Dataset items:
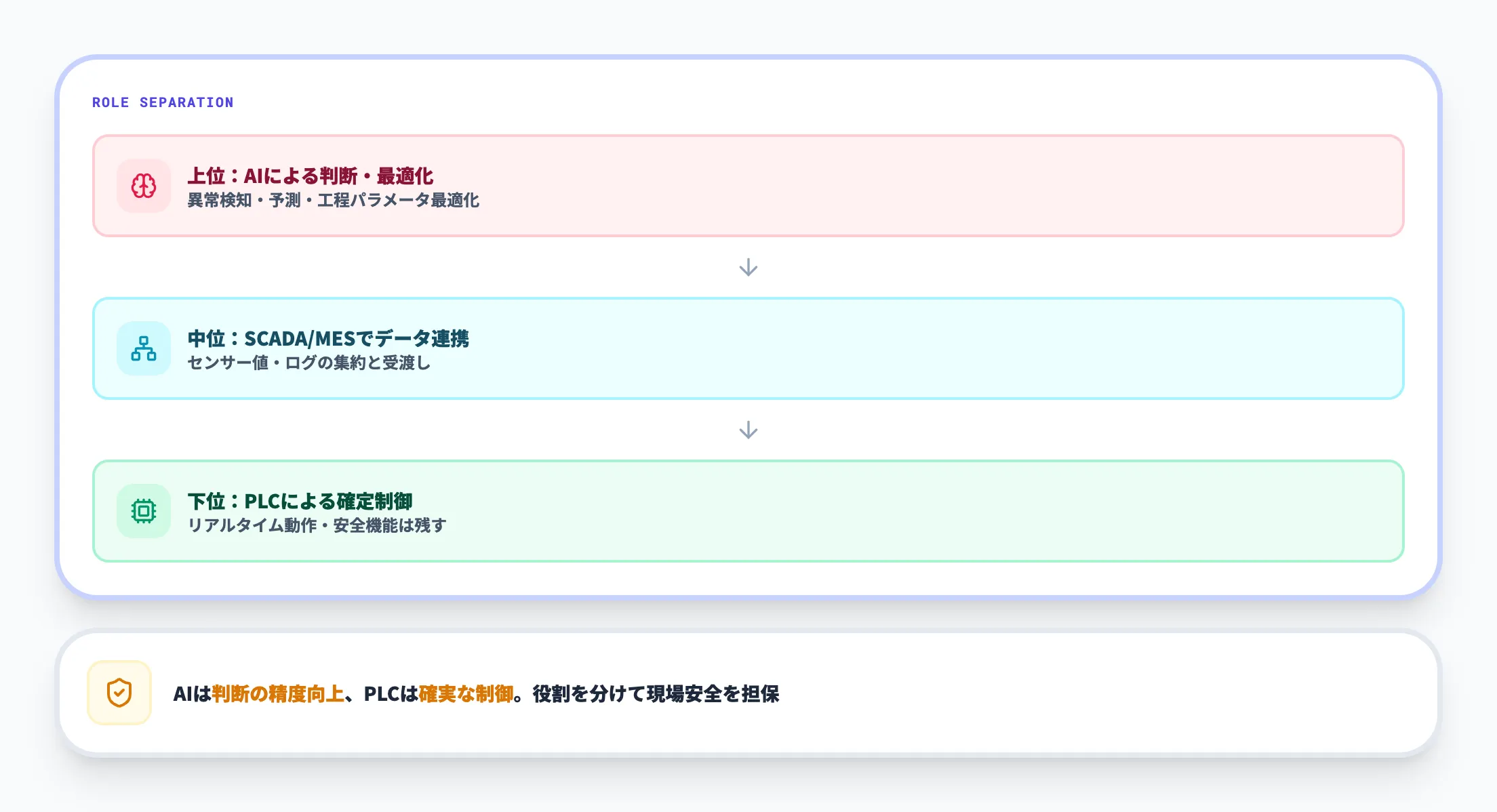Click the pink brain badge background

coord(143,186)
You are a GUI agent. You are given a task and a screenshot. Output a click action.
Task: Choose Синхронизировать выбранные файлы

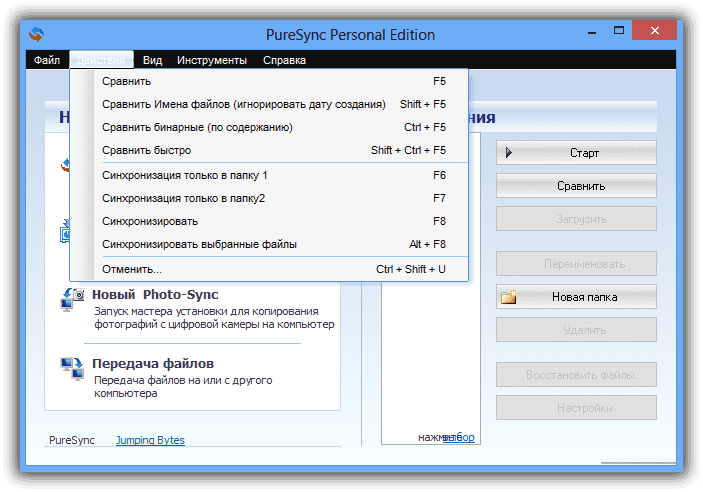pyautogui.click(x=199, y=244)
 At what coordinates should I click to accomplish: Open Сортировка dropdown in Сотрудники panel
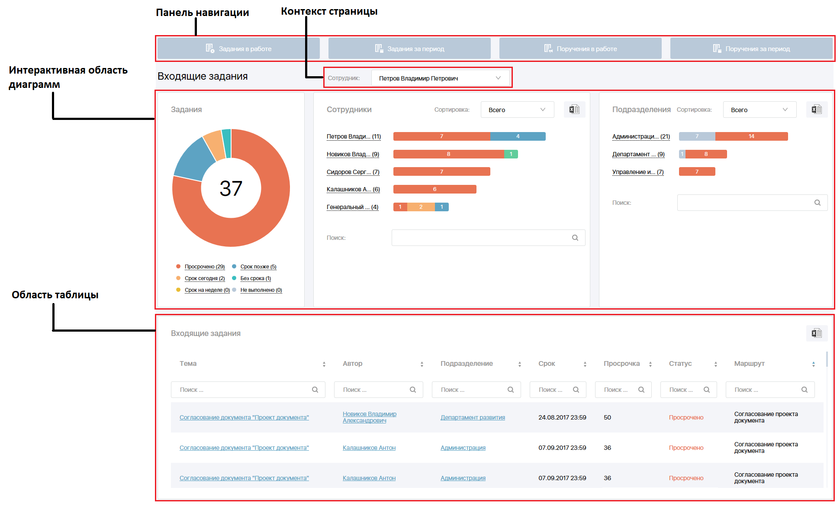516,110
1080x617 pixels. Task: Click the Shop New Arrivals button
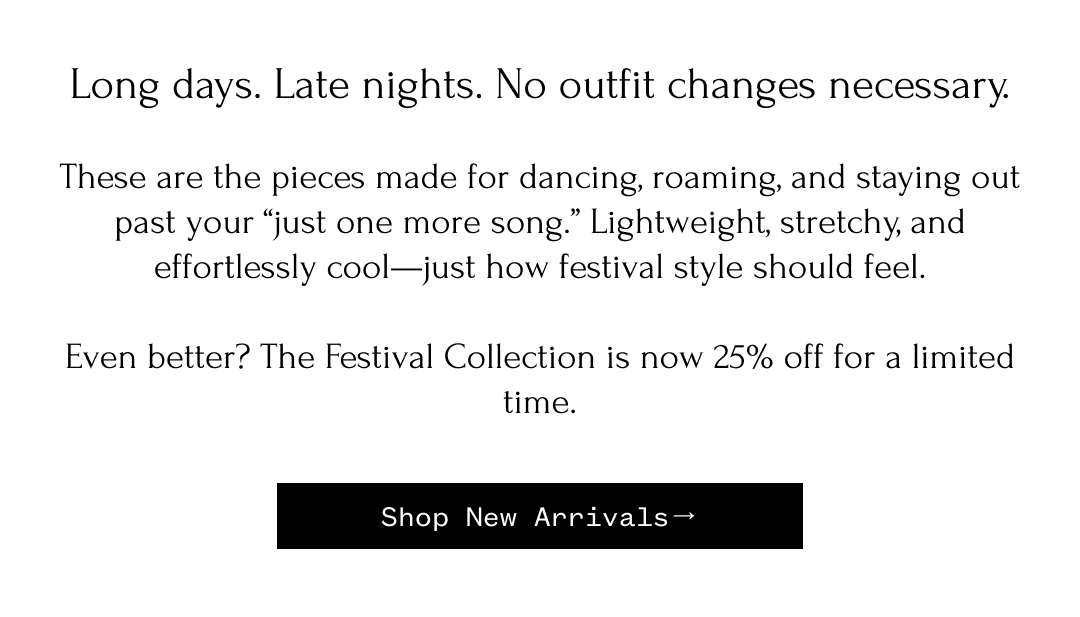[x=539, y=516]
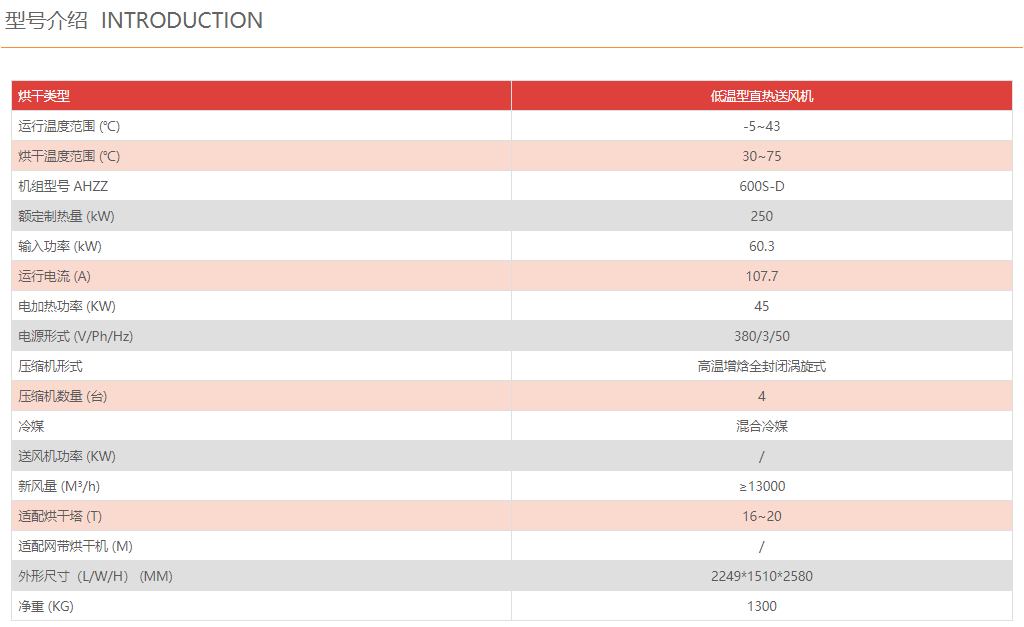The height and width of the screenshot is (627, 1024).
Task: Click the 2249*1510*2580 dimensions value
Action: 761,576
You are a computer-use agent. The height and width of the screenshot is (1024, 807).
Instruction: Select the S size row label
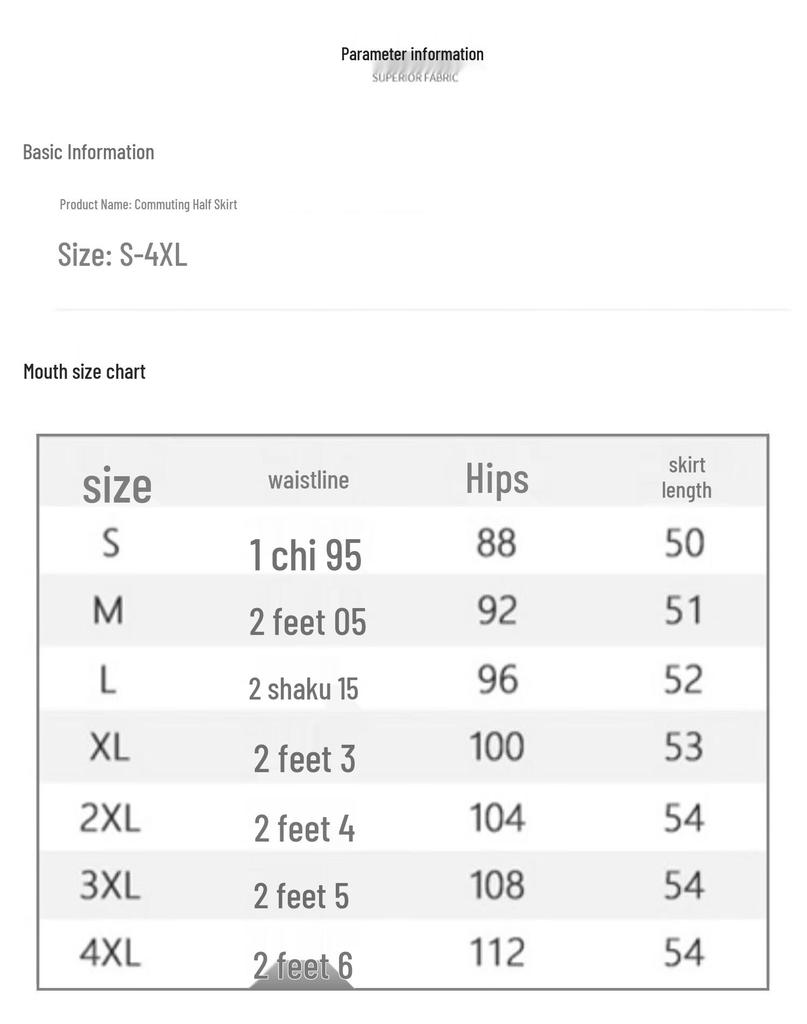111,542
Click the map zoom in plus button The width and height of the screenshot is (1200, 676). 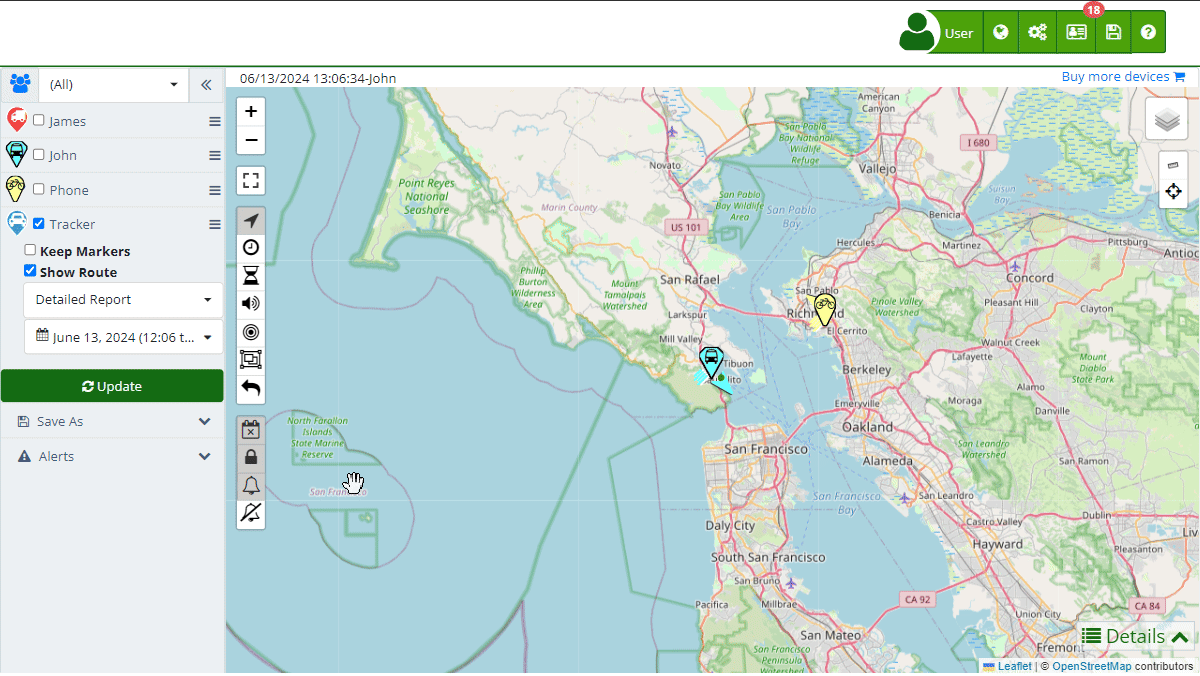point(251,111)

**STATED PROBLEM:**
Put the material from the line containing "You are a GUI" through the line containing "Action: 761,576" into a Markdown table with the columns No. and Line, one numbered row per line, skipping blank lines and leaving out the pictures.

**EXERCISE RESPONSE:**
| No. | Line |
|---|---|
| 1 | You are a GUI agent. You are given a task and a screenshot. Output a click action. |
| 2 | Task: Choose Синхронизировать выбранные файлы |
| 3 | pyautogui.click(x=199, y=244) |
| 4 |  At what coordinates should I click to accomplish: Open Сортировка dropdown in Сотрудники panel |
| 5 | 516,110 |
| 6 | 1080x617 pixels. Task: Click the Shop New Arrivals button |
| 7 | [x=539, y=516] |
| 8 | The height and width of the screenshot is (627, 1024). |
| 9 | Task: Click the 2249*1510*2580 dimensions value |
| 10 | Action: 761,576 |